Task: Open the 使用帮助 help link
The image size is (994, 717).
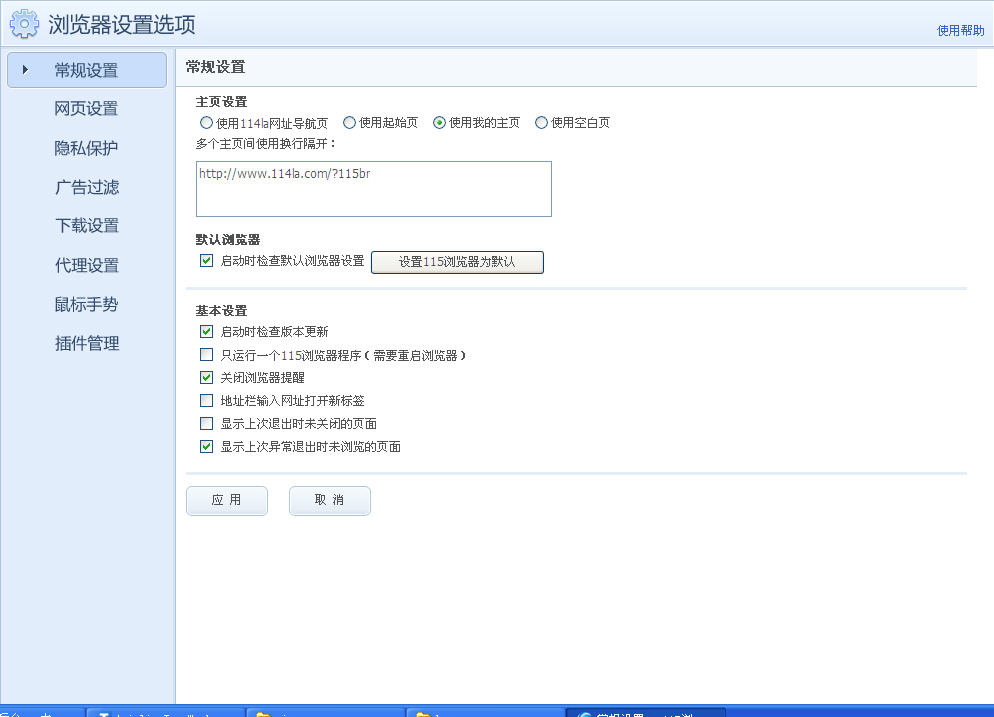Action: point(960,30)
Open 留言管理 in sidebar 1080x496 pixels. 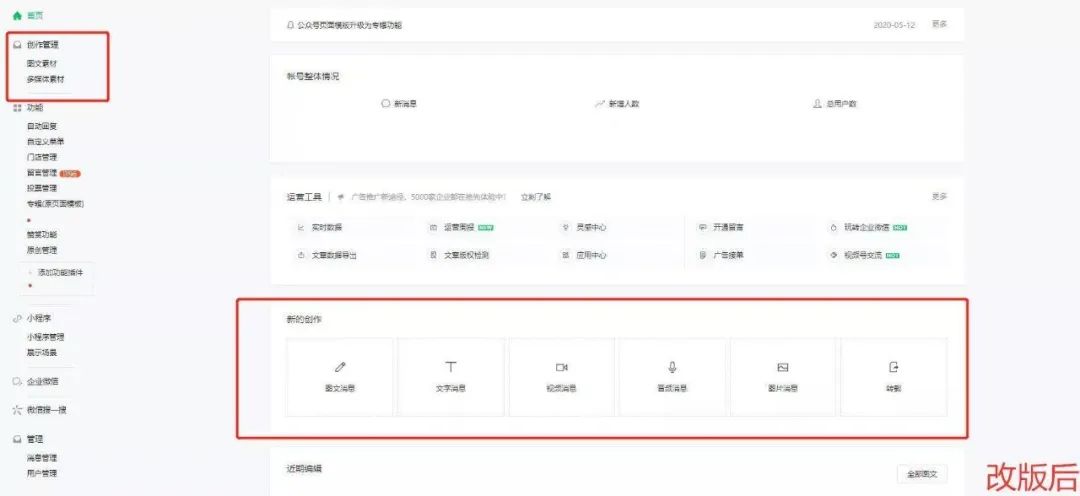(42, 173)
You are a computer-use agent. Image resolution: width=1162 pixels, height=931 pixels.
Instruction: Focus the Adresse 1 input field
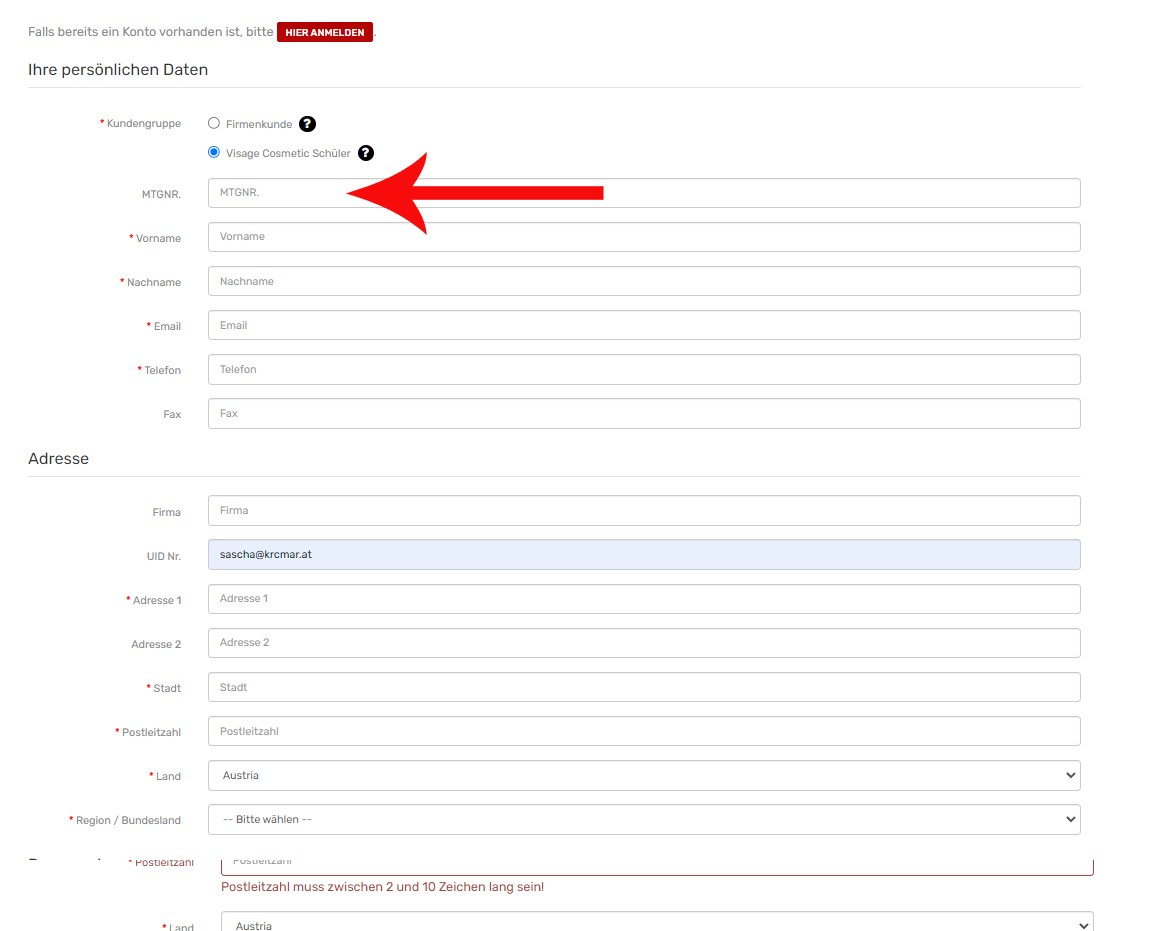click(643, 598)
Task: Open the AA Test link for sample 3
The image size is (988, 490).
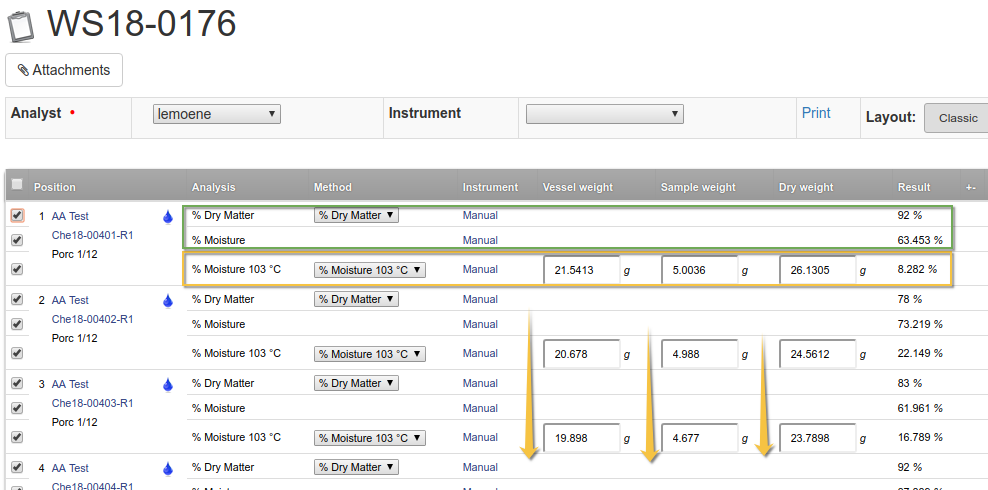Action: click(x=70, y=384)
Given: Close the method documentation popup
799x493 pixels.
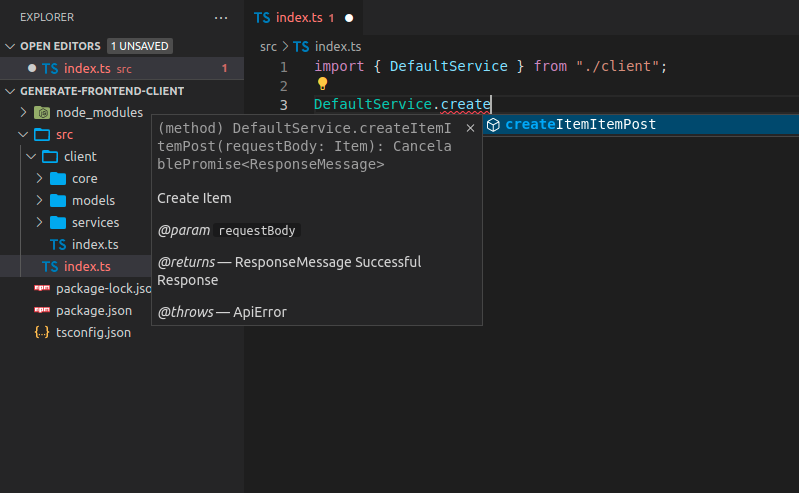Looking at the screenshot, I should coord(470,128).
+--
- _Aim of the exercise_:
Filter the records above and return every line that holds the word "link".

- _Reply_:
Task: Open the 使用帮助 help link
Task: Open the AA Test link for sample 3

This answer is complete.